Marty turned to Chris, wide-eyed.
“You’ll get a knack for it quickly enough,” he projected. “But…you said you didn’t want get used to this. Do you have something you’d like to get off your
chest?”
She rolled her eyes. “It’s not that big of a deal. I just…don’t know if this is for me. I don’t like the way I feel or the skepticism I’m reading off folks. I get a lot of double takes. I think they all know who I am.”
“Maybe they do. Maybe they don’t. Either way, you shouldn’t let how you perceive people to feel about you impact whether or not you’ll stay. They’re not hostile, are they?”
She picked up her fork and sliced off a corner of her lasagna. “I don’t know.
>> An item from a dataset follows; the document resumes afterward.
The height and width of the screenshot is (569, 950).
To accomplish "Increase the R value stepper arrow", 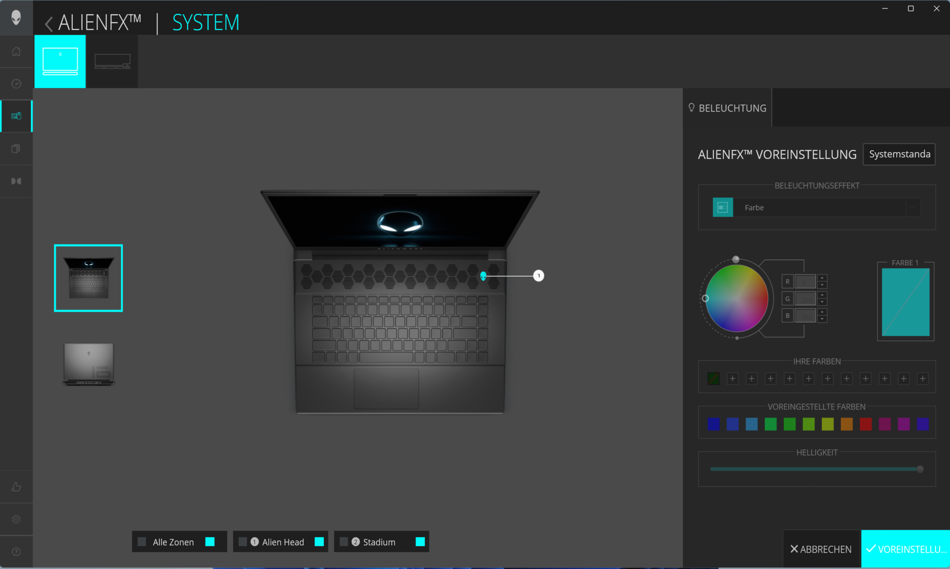I will (x=822, y=278).
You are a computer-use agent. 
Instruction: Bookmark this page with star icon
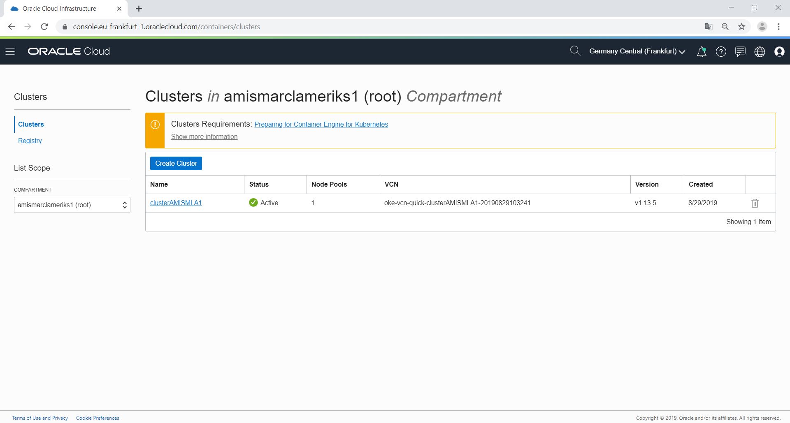(741, 27)
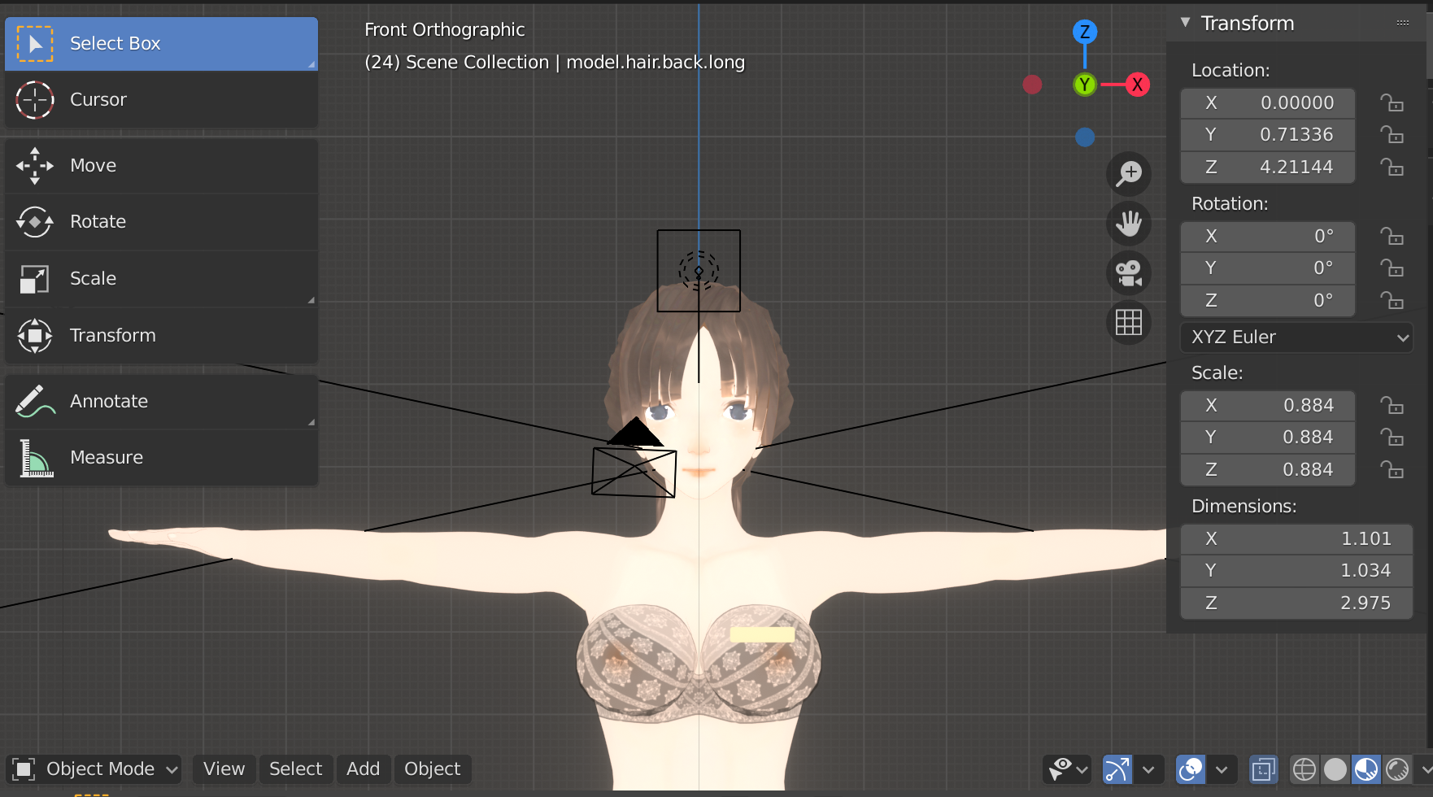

I don’t see how they wouldn’t be, given the circumstances.”
“I’m not convinced so many people know your circumstances. I didn’t know who you were when I first encountered you.”
She said nothing in response to that. She pushed some food between her lips, chewed, and stared across the table at the still-animated conversation of the runners.
He took a cue from her and focused on his meal as well.
“Mommy?”
At the sound of Shani’s tremulous voice, they all turned toward the hallway door. She stood in the entryway in a sparkly blue princess nightgown, clutching a pink stuffed cat beneath her good arm.
Marty started to stand, but Shani was at her side before Marty could get her chair fully pushed back. Shani climbed awkwardly onto her lap, hauled the cat up to the table, and put her head on her mother’s shoulder. “I’m hot.”
Marty stared down at the child’s head for a moment, and then let out a choked laugh. “I don’t think being on my lap is going to help you. Body heat’ll make you even hotter. My, you’re all sweaty.”
Shani, facing Chris, blinked at him several times.
“Hi,” he said.
“Why are you here?”
Marty sighed. “Don’t be rude, Shani.”
“She’s just curious, right, Shani?”
He could hardly take offense. He might have been, too, if the doctor who’d diagnosed his broken arm had shown up at the place where she was staying and tried to cozy up with his mother.
“I live downstairs,” he told her. “With my roommate over there.”
He canted his head toward Paul, who gave Shani a finger wave.